Without including any images, set down the records below exactly.
[[ RECORDS FOR THE EXERCISE, beginning ]]
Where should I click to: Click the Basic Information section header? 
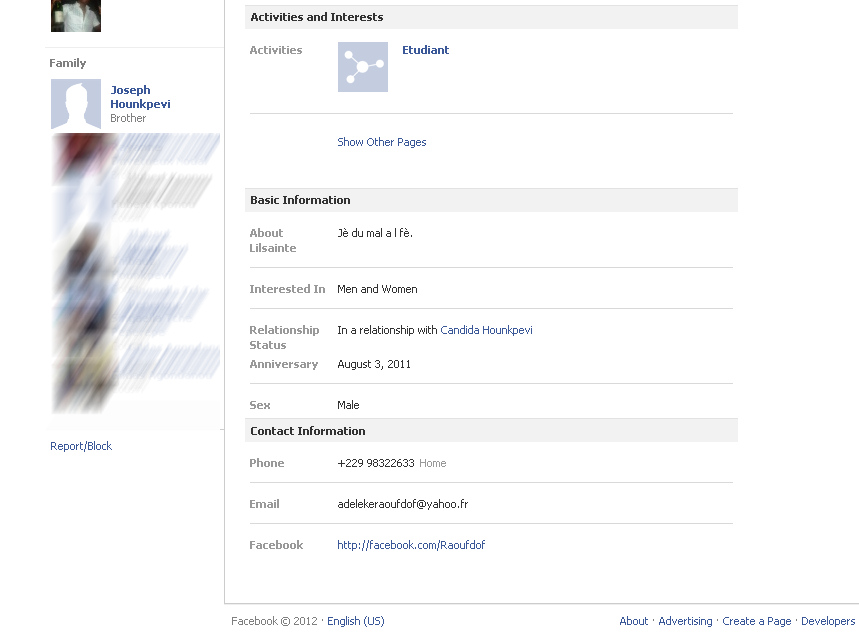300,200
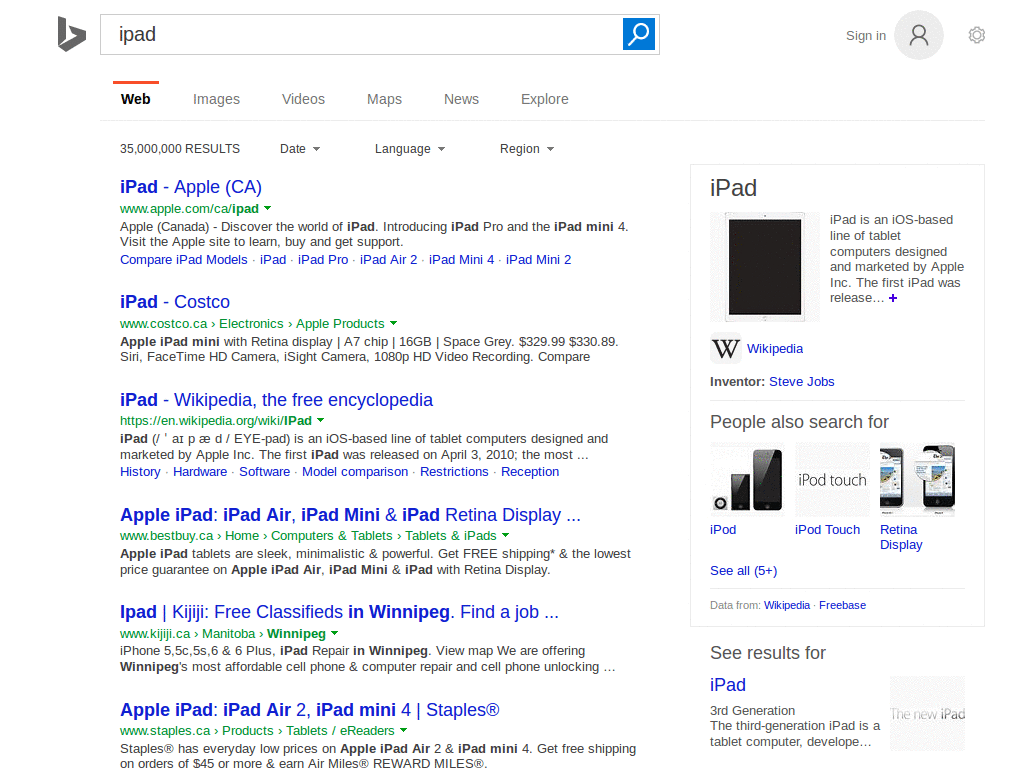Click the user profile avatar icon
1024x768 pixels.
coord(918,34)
[[ RECORDS FOR THE EXERCISE, end ]]
**SOLVED EXERCISE:**
Where should I click to: Click the Basic Information section header? 
300,200
Click the user profile avatar icon
1024x768 pixels.
coord(918,34)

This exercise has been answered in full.